WORK INSTRUCTIONS: Convert the data below into a JSON list of strings with one string for each line. Leave out blank lines.

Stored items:
>> Start
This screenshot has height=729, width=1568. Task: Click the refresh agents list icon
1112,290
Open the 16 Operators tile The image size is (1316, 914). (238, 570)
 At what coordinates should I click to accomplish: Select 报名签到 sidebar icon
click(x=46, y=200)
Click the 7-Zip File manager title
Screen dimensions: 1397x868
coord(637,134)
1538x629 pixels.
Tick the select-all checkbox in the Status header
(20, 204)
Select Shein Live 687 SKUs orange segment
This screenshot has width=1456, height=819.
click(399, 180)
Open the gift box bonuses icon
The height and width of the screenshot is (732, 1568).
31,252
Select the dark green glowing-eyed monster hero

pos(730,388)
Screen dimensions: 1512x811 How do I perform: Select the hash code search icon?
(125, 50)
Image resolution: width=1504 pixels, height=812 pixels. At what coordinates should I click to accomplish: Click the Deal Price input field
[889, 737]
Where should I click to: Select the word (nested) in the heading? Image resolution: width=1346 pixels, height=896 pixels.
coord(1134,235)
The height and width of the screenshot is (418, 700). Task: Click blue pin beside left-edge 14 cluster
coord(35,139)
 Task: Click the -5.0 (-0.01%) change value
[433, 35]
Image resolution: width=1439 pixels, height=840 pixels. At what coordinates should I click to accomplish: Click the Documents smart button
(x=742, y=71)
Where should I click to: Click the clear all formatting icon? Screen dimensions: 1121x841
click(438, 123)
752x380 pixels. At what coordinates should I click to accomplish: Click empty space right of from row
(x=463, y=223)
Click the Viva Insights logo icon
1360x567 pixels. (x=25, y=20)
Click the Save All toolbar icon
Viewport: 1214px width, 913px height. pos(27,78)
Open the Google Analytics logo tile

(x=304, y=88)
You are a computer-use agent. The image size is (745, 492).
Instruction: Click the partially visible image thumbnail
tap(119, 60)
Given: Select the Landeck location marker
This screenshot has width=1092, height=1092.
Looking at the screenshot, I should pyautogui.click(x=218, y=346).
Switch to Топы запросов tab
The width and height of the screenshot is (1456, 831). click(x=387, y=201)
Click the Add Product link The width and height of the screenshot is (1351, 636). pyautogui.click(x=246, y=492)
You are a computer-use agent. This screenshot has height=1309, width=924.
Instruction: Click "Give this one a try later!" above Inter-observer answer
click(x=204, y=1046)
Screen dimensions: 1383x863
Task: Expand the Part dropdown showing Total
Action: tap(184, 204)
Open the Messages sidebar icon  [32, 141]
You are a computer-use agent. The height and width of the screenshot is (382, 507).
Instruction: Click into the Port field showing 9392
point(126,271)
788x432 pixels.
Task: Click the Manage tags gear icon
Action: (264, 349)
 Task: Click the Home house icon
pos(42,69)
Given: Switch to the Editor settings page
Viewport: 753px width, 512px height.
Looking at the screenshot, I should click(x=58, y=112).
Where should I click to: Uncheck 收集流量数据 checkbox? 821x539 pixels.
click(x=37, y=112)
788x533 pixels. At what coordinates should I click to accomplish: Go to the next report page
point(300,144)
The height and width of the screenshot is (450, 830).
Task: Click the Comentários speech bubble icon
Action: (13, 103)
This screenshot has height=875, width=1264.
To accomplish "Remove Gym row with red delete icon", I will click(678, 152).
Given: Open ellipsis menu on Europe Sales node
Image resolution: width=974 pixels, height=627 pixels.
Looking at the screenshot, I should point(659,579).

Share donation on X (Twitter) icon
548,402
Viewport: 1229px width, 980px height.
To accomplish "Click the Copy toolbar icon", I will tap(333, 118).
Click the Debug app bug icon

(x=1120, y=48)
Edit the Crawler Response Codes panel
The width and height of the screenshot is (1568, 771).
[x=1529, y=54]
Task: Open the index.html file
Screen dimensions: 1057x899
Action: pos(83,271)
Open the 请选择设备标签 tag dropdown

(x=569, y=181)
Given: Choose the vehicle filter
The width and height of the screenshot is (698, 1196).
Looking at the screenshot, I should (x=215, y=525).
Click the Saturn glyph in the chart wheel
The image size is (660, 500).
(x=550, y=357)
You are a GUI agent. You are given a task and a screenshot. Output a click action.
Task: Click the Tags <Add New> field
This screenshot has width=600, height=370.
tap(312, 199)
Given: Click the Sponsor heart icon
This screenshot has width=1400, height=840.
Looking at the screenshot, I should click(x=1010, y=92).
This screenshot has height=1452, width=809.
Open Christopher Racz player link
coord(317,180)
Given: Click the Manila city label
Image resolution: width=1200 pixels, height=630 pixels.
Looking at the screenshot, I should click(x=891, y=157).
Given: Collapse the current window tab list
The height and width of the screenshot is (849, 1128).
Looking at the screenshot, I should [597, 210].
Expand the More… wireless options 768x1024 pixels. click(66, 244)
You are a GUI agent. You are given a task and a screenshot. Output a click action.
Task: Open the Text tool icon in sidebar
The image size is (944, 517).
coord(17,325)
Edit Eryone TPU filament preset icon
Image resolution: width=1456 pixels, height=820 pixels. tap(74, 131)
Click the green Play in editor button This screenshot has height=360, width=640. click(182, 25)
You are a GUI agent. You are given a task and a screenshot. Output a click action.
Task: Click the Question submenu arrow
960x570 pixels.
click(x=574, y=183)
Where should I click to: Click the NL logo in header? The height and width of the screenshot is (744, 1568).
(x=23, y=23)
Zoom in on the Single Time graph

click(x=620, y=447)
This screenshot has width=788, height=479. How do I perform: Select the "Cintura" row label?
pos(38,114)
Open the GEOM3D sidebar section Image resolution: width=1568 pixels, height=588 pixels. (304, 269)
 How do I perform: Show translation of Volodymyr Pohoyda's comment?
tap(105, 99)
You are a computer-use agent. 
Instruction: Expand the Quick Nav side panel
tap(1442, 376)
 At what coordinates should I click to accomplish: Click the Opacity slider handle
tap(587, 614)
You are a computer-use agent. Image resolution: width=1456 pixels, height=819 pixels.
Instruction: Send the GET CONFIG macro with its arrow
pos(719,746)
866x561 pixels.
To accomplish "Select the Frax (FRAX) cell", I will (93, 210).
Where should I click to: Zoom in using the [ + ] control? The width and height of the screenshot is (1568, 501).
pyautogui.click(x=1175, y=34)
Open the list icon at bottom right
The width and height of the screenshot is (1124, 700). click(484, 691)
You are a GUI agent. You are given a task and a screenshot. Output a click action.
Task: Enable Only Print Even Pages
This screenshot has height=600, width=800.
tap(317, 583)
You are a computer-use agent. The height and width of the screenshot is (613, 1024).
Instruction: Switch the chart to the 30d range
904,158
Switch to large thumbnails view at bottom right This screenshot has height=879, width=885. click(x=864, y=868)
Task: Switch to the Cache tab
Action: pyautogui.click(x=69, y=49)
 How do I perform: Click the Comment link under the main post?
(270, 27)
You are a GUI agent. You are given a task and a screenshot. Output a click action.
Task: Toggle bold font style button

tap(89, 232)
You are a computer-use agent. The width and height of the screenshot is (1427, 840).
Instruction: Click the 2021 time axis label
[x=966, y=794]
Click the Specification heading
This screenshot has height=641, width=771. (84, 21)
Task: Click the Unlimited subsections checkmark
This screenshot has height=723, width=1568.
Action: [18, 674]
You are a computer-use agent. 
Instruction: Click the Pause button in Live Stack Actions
>> End
THE OUTPUT:
[
  "This screenshot has height=729, width=1568. Task: Click the refresh agents list icon",
  "1112,290",
  "Open the 16 Operators tile The image size is (1316, 914). (238, 570)",
  " At what coordinates should I click to accomplish: Select 报名签到 sidebar icon",
  "click(x=46, y=200)",
  "Click the 7-Zip File manager title",
  "Screen dimensions: 1397x868",
  "coord(637,134)",
  "1538x629 pixels.",
  "Tick the select-all checkbox in the Status header",
  "(20, 204)",
  "Select Shein Live 687 SKUs orange segment",
  "This screenshot has width=1456, height=819.",
  "click(399, 180)",
  "Open the gift box bonuses icon",
  "The height and width of the screenshot is (732, 1568).",
  "31,252",
  "Select the dark green glowing-eyed monster hero",
  "pos(730,388)",
  "Screen dimensions: 1512x811 How do I perform: Select the hash code search icon?",
  "(125, 50)",
  "Image resolution: width=1504 pixels, height=812 pixels. At what coordinates should I click to accomplish: Click the Deal Price input field",
  "[889, 737]",
  "Where should I click to: Select the word (nested) in the heading? Image resolution: width=1346 pixels, height=896 pixels.",
  "coord(1134,235)",
  "The height and width of the screenshot is (418, 700). Task: Click blue pin beside left-edge 14 cluster",
  "coord(35,139)",
  " Task: Click the -5.0 (-0.01%) change value",
  "[433, 35]",
  "Image resolution: width=1439 pixels, height=840 pixels. At what coordinates should I click to accomplish: Click the Documents smart button",
  "(x=742, y=71)",
  "Where should I click to: Click the clear all formatting icon? Screen dimensions: 1121x841",
  "click(438, 123)",
  "752x380 pixels. At what coordinates should I click to accomplish: Click empty space right of from row",
  "(x=463, y=223)",
  "Click the Viva Insights logo icon",
  "1360x567 pixels. (x=25, y=20)",
  "Click the Save All toolbar icon",
  "Viewport: 1214px width, 913px height. pos(27,78)",
  "Open the Google Analytics logo tile",
  "(x=304, y=88)",
  "You are a computer-use agent. The image size is (745, 492).",
  "Instruction: Click the partially visible image thumbnail",
  "tap(119, 60)",
  "Given: Select the Landeck location marker",
  "This screenshot has width=1092, height=1092.",
  "Looking at the screenshot, I should pyautogui.click(x=218, y=346).",
  "Switch to Топы запросов tab",
  "The width and height of the screenshot is (1456, 831). click(x=387, y=201)",
  "Click the Add Product link The width and height of the screenshot is (1351, 636). pyautogui.click(x=246, y=492)",
  "You are a computer-use agent. This screenshot has height=1309, width=924.",
  "Instruction: Click \"Give this one a try later!\" above Inter-observer answer",
  "click(x=204, y=1046)",
  "Screen dimensions: 1383x863",
  "Task: Expand the Part dropdown showing Total",
  "Action: tap(184, 204)",
  "Open the Messages sidebar icon  [32, 141]",
  "You are a computer-use agent. The height and width of the screenshot is (382, 507).",
  "Instruction: Click into the Port field showing 9392",
  "point(126,271)",
  "788x432 pixels.",
  "Task: Click the Manage tags gear icon",
  "Action: (264, 349)",
  " Task: Click the Home house icon",
  "pos(42,69)",
  "Given: Switch to the Editor settings page",
  "Viewport: 753px width, 512px height.",
  "Looking at the screenshot, I should click(x=58, y=112).",
  "Where should I click to: Uncheck 收集流量数据 checkbox? 821x539 pixels.",
  "click(x=37, y=112)",
  "788x533 pixels. At what coordinates should I click to accomplish: Go to the next report page",
  "point(300,144)",
  "The height and width of the screenshot is (450, 830).",
  "Task: Click the Comentários speech bubble icon",
  "Action: (13, 103)",
  "This screenshot has height=875, width=1264.",
  "To accomplish \"Remove Gym row with red delete icon\", I will click(678, 152).",
  "Given: Open ellipsis menu on Europe Sales node",
  "Image resolution: width=974 pixels, height=627 pixels.",
  "Looking at the screenshot, I should point(659,579).",
  "Share donation on X (Twitter) icon",
  "548,402",
  "Viewport: 1229px width, 980px height.",
  "To accomplish \"Click the Copy toolbar icon\", I will tap(333, 118).",
  "Click the Debug app bug icon",
  "(x=1120, y=48)",
  "Edit the Crawler Response Codes panel",
  "The width and height of the screenshot is (1568, 771).",
  "[x=1529, y=54]",
  "Task: Open the index.html file",
  "Screen dimensions: 1057x899",
  "Action: pos(83,271)",
  "Open the 请选择设备标签 tag dropdown",
  "(x=569, y=181)",
  "Given: Choose the vehicle filter",
  "The width and height of the screenshot is (698, 1196).",
  "Looking at the screenshot, I should (x=215, y=525).",
  "Click the Saturn glyph in the chart wheel",
  "The image size is (660, 500).",
  "(x=550, y=357)",
  "You are a GUI agent. You are given a task and a screenshot. Output a click action.",
  "Task: Click the Tags <Add New> field",
  "This screenshot has width=600, height=370.",
  "tap(312, 199)",
  "Given: Click the Sponsor heart icon",
  "This screenshot has width=1400, height=840.",
  "Looking at the screenshot, I should click(x=1010, y=92).",
  "This screenshot has height=1452, width=809.",
  "Open Christopher Racz player link",
  "coord(317,180)",
  "Given: Click the Manila city label",
  "Image resolution: width=1200 pixels, height=630 pixels.",
  "Looking at the screenshot, I should click(x=891, y=157).",
  "Given: Collapse the current window tab list",
  "The height and width of the screenshot is (849, 1128).",
  "Looking at the screenshot, I should [597, 210].",
  "Expand the More… wireless options 768x1024 pixels. click(66, 244)",
  "You are a GUI agent. You are given a task and a screenshot. Output a click action.",
  "Task: Open the Text tool icon in sidebar",
  "The image size is (944, 517).",
  "coord(17,325)",
  "Edit Eryone TPU filament preset icon",
  "Image resolution: width=1456 pixels, height=820 pixels. tap(74, 131)",
  "Click the green Play in editor button This screenshot has height=360, width=640. click(182, 25)",
  "You are a GUI agent. You are given a task and a screenshot. Output a click action.",
  "Task: Click the Question submenu arrow",
  "960x570 pixels.",
  "click(x=574, y=183)",
  "Where should I click to: Click the NL logo in header? The height and width of the screenshot is (744, 1568).",
  "(x=23, y=23)",
  "Zoom in on the Single Time graph",
  "click(x=620, y=447)",
  "This screenshot has width=788, height=479. How do I perform: Select the \"Cintura\" row label?",
  "pos(38,114)",
  "Open the GEOM3D sidebar section Image resolution: width=1568 pixels, height=588 pixels. (304, 269)",
  " How do I perform: Show translation of Volodymyr Pohoyda's comment?",
  "tap(105, 99)",
  "You are a computer-use agent. ",
  "Instruction: Expand the Quick Nav side panel",
  "tap(1442, 376)",
  " At what coordinates should I click to accomplish: Click the Opacity slider handle",
  "tap(587, 614)",
  "You are a computer-use agent. Image resolution: width=1456 pixels, height=819 pixels.",
  "Instruction: Send the GET CONFIG macro with its arrow",
  "pos(719,746)",
  "866x561 pixels.",
  "To accomplish \"Select the Frax (FRAX) cell\", I will (93, 210).",
  "Where should I click to: Zoom in using the [ + ] control? The width and height of the screenshot is (1568, 501).",
  "pyautogui.click(x=1175, y=34)",
  "Open the list icon at bottom right",
  "The width and height of the screenshot is (1124, 700). click(484, 691)",
  "You are a GUI agent. You are given a task and a screenshot. Output a click action.",
  "Task: Enable Only Print Even Pages",
  "This screenshot has height=600, width=800.",
  "tap(317, 583)",
  "You are a computer-use agent. The height and width of the screenshot is (613, 1024).",
  "Instruction: Switch the chart to the 30d range",
  "904,158",
  "Switch to large thumbnails view at bottom right This screenshot has height=879, width=885. click(x=864, y=868)",
  "Task: Switch to the Cache tab",
  "Action: pyautogui.click(x=69, y=49)",
  " How do I perform: Click the Comment link under the main post?",
  "(270, 27)",
  "You are a GUI agent. You are given a task and a screenshot. Output a click action.",
  "Task: Toggle bold font style button",
  "tap(89, 232)",
  "You are a computer-use agent. The width and height of the screenshot is (1427, 840).",
  "Instruction: Click the 2021 time axis label",
  "[x=966, y=794]",
  "Click the Specification heading",
  "This screenshot has height=641, width=771. (84, 21)",
  "Task: Click the Unlimited subsections checkmark",
  "This screenshot has height=723, width=1568.",
  "Action: [18, 674]",
  "You are a computer-use agent. ",
  "Instruction: Click the Pause button in Live Stack Actions"
]